Upgrading Is Optional

Upgrading Is Optional

When evaluating your arsenal of applications, it is important to keep in mind that upgrading to Visual Basic .NET is purely optional. It is highly likely that you will have at least some applications that you will never upgrade. Not all applications will benefit from the new features in Visual Basic .NET. Some applications work perfectly already and there is no reason to change them. When evaluating an application for upgrading, the following four upgrade options are available to you:

  • Leave it in Visual Basic 6.

  • Perform a partial upgrade.

  • Perform a full upgrade.

  • Perform a partial or full upgrade with interoperability.

Don t Upgrade

Leaving an application in Visual Basic 6 is by far the easiest option. Although you forgo the benefits of Visual Basic .NET and the .NET Framework, you still have an application that runs on a supported platform. This option can be a long-term or short-term one, depending on your business requirements. You may want to put off upgrading for the immediate future, or you may decide that there will never be a need to do it. The one important drawback, worth repeating, is that .NET is the future of the Windows platform. Keeping an application in Visual Basic 6 effectively relegates it to an obsolete platform.

Partial Upgrade

When your application consists of at least two distinct projects (an executable file and one or more ActiveX DLL projects, for example), you might perform a partial upgrade. A partial upgrade occurs when one or more components of an application are upgraded, but not the entire application. This partial upgrade is often a good first step toward a full upgrade, and it gets you many of the benefits without the effort of a complete upgrade.

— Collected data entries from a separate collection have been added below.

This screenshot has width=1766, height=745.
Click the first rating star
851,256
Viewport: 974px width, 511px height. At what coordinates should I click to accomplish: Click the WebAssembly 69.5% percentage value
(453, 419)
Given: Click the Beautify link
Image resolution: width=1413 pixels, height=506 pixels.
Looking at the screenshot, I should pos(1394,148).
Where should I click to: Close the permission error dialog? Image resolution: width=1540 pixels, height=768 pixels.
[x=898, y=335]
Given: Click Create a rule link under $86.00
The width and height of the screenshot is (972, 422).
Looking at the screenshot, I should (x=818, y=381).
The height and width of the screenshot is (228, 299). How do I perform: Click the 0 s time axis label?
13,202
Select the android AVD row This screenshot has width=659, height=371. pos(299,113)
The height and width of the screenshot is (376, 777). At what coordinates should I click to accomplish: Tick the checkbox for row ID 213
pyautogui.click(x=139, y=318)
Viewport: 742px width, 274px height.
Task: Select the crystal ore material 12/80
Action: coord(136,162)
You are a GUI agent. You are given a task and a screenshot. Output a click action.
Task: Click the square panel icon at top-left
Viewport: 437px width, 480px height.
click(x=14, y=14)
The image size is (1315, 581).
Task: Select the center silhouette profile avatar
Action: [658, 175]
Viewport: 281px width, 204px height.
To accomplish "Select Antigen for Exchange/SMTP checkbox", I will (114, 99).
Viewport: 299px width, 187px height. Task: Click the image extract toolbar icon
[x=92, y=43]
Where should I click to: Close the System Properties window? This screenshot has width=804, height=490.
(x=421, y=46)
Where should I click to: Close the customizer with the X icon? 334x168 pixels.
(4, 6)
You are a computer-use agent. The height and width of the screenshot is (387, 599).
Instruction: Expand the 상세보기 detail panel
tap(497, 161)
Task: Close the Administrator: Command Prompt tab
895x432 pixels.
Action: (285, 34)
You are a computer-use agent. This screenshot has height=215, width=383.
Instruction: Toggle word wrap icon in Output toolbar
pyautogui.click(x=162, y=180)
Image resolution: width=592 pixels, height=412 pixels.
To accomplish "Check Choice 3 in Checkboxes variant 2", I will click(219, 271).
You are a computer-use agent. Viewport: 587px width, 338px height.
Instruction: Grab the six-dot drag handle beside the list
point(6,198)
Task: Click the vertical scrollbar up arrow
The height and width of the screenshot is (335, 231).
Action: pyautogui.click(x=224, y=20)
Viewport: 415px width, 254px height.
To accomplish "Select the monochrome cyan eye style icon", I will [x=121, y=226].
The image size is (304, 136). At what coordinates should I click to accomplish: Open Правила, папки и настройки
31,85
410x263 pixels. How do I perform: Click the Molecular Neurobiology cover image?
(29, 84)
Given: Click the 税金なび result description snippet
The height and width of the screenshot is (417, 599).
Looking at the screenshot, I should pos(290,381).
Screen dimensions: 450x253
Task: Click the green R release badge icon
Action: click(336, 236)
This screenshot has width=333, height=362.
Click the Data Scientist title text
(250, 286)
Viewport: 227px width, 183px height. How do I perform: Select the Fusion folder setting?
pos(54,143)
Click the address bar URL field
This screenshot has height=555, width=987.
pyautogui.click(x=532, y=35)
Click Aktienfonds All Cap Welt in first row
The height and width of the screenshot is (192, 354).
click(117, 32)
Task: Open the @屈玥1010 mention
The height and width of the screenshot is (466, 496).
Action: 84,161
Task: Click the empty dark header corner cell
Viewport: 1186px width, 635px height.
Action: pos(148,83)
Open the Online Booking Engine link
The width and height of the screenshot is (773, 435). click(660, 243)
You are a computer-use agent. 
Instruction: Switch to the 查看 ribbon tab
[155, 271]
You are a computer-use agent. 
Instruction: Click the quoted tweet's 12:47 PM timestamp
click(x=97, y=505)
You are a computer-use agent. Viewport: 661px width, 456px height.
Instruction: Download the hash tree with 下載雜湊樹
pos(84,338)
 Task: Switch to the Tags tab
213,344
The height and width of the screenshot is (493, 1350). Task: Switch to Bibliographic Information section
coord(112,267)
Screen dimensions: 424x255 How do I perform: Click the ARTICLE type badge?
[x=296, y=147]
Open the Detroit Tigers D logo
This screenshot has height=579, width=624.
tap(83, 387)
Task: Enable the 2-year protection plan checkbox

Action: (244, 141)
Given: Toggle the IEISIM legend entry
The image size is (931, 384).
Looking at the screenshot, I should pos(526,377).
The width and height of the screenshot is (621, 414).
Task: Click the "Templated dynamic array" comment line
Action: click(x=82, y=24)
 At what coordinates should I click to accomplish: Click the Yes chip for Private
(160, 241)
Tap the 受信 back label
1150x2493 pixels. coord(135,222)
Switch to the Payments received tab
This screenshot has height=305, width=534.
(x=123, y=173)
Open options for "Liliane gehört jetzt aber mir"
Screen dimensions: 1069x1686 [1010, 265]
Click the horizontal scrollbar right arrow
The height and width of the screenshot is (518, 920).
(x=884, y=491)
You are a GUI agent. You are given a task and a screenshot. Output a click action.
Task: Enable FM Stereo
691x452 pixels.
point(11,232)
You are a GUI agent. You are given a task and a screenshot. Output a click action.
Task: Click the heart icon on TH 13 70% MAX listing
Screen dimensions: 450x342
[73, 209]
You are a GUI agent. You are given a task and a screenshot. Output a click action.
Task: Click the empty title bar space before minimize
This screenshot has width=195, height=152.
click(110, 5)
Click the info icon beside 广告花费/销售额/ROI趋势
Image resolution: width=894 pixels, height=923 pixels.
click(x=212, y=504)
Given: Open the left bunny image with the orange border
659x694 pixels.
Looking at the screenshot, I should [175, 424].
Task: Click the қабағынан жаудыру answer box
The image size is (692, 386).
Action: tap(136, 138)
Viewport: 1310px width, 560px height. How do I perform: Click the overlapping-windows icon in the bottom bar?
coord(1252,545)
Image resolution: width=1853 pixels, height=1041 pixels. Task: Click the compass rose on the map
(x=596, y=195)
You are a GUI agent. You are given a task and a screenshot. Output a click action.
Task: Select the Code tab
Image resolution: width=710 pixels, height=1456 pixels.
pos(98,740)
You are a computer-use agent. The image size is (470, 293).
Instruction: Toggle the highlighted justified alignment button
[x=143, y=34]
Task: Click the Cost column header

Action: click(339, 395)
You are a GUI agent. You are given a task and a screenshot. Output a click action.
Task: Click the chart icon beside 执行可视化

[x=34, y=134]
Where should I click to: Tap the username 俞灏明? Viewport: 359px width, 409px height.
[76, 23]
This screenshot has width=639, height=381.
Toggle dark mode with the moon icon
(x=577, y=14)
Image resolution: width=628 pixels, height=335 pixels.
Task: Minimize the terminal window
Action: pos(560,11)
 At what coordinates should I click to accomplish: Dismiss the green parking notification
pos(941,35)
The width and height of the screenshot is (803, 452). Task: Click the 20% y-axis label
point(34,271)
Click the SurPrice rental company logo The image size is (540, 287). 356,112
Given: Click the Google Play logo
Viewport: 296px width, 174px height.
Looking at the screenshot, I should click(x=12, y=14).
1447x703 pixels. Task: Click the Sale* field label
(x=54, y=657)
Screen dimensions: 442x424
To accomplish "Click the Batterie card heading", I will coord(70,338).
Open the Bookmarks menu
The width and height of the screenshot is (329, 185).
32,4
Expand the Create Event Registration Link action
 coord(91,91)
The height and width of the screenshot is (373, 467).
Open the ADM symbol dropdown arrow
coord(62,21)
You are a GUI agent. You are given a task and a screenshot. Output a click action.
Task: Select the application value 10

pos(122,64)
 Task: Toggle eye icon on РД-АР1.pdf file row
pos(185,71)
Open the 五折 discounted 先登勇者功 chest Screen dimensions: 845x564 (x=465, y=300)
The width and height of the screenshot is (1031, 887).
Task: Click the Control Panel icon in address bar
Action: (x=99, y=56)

A partial upgrade involves using the COM interop layer to communicate between the Visual Basic 6 COM and Visual Basic .NET managed components. An example would be a two-tier application using a client-side forms-based project with an ActiveX DLL component containing business logic and data access. You could upgrade the user interface while leaving the ActiveX DLL in Visual Basic 6. The components in the DLL are then accessed by a COM reference in Visual Basic .NET that looks like any other Visual Basic .NET component. Don t let this fool you, though. COM interop does a lot under the covers to make this all possible.

What Is Managed Code?

Throughout this chapter we use the term managed. Managed is the common term used to describe any code that runs under the common language runtime. It refers to the fact that the runtime automatically manages memory, security, versioning, array bound checking, and other run-time services a capability programming languages traditionally have not provided. For example, both Visual Basic .NET and C# create managed executables.

Unmanaged or native code is any code that runs outside the run time. Visual Basic 6 creates unmanaged or native executables, that is, code that runs outside the common language runtime. C++ .NET is unique in that it can create managed executables, unmanaged executables, and executables that contain both managed and unmanaged code.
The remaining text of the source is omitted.